This Project is created as part of introduction to machine learning course included in Data Science Studies. We are going to use the dataset from Kaggle: Credit Score. Project is going to be done by a team of 3 people. Throughout the project we are going to be validated by another team.
- The dataset is going to be divided into 4 parts: credit_score_train, credit_score_test, credit_score_valid, credit_score_validators.
- One part is only available for the Validators team.
- Each team member takes dataset and performs EDA on it separately.
- The results are then compared and discussed in the team.
- The final version of the EDA is going to be put in "EDA/final" folder.
- Validators are going to check the final version of the EDA.
- Project team is going to think of feedback from the validators and improve the final version of the EDA.
- Whole process can be repeated or changed if needed.
- After EDA we know that there are no missing values in the dataset.
- We are going to ordinally encode "CAT_GAMBLING" column.
- We try to deal with outliers in two ways:
- We are going to manually remove some of the outliers.
- We are going to compare it with PYOD library functions.
- We are going to transform continuous variables using Box-Cox transformation and StandardScaler.
- We might try to use for instance PCA to reduce the number of features.
- We are going to compare the results of the models using different methods of dealing with outliers and different methods of feature engineering.
- We are going to use MANY different models to compare them.
- We will look at hiperparameters and try to optimize them.
- We are going to use cross-validation to compare the models.
- We are going to use different metrics to compare the models.
- Validators will check the results in feature_engineering/final.ipynb file.
- Project team is going to think of feedback from the validators and improve the final version of the feature engineering and first models.

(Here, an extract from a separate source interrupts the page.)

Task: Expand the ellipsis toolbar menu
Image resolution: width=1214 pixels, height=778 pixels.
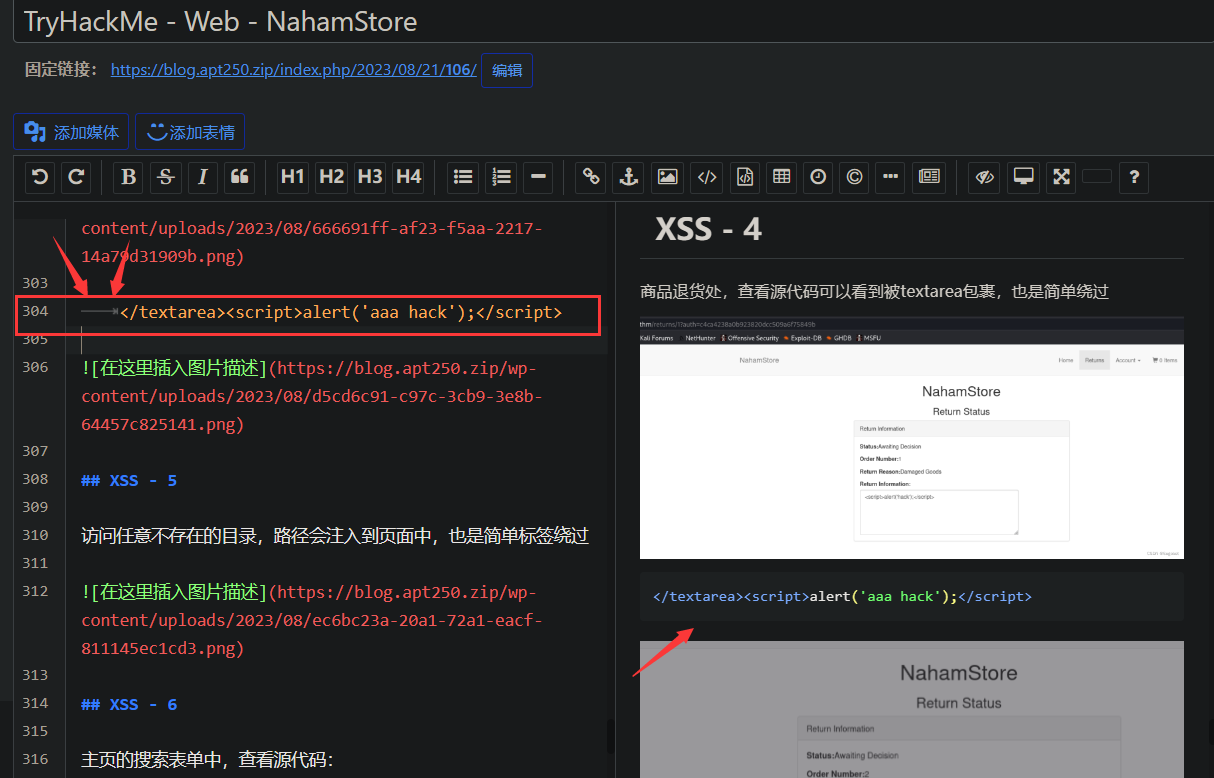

- Files from this part can be found in "final_models" folder.
- We have done lots of things, I might describe them later.
- In folder "library" we have our own library with functions that we have used in the project.
- Reports are written in Polish.
- They can be found in "reports" folder.
- We have report from our whole project and from each part of the project.
- We have also report about our validator work for the other team.
- All files names should contain underscore instead of spaces. It is a good practice, because it is better for UNIX or UNIX-like systems.
- You can use Polish language, because this is pretty language, but I will try to use English as much as possible.